Past the eastern fringe of the village lies the local primary school, shared between the children of this village and the next, another minority group called the Khmu. The Hmong are originally from Southern China and were slowly pushed into the hills of Northern Laos and Vietnam by the expanding Han majority. As the Hmong moved south, the Khmu - the autochthonous inhabitants of Laos, displaced by a northwards Thai migration - moved north. They met in the middle, up in the hills. They speak their own languages, Khmu part of the Mon-Khmer language family, Hmong the indigenous language of Southern China. They don't learn Lao until they go to school, which must make communication between the two sets of children difficult for the first few years at least. The school itself was a two roomed building, with a large dusty playground in front. At break time, as we went past, Georgia noticed how similar it was to the primary schools she has taught at in the UK: groups of boys playing football, girls skipping.

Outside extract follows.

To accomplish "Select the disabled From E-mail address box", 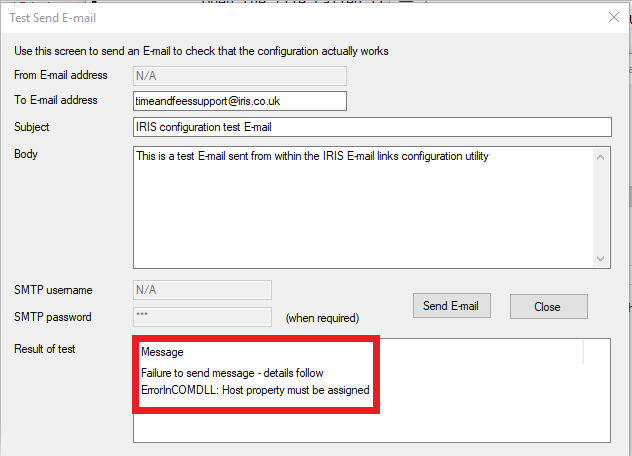I will (x=239, y=75).
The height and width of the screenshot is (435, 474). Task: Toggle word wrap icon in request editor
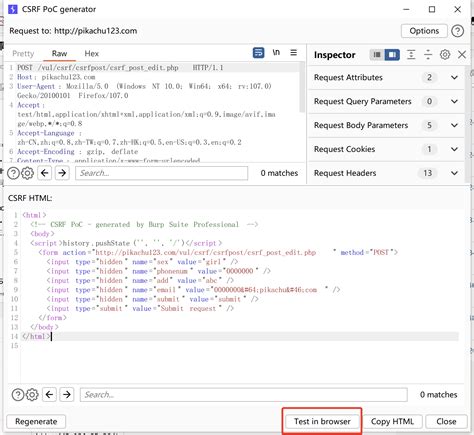(258, 53)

The next day, unfortunately we had to make our way back to Louang Prabang, this time down the river, on kayaks. A month after the rainy season had finished, the river was calm with only a few tiny rapids to punctuate the time. Small as they may have been, they were still too much for us, the white water knocking our inexperienced selves off our shared kayak twice! Eventually, happy and wet, we arrived back in the town, stopping at a roadside stall with our guide, serving barbecued goat (including some unusual and tasty black pudding with sorrel) and endless quantities of lao-lao - a lethal, homemade spirit made from fermented sticky rice.
The next evening we boarded our 'VIP' bus to Hue, in central Vietnam. VIP is something of a misnomer - it was actually a cargo bus, having removed half of the seats to make for a bigger storage area. Up to the border, before the bus was fully laden, it gave it the atmosphere of a seedy bar, with everyone sitting on mats on the floor, drinking cans of beer, smoking cigarettes and, with no toilet stops for the first few hours, using open windows as urinals. This had a particularly nasty end when one of the driving team (of five) forgot to check if the next window along was still open.
Just before the border, the bus was filled with 250 cases of red bull and two large fridges - a more palatable cargo than the leaking fish sauce and sacks of onions that accompanied us on our way into Laos. After a tortuous and reckless 14 hour drive through Vietnam, where the Highway code has been replaced by the enthusiastic use of the horn, we arrived in Hue. As one driver gleefully told us, "In some countries you drive on the left side of the road, in some countries you drive on the right. In Vietnam, you drive on both!".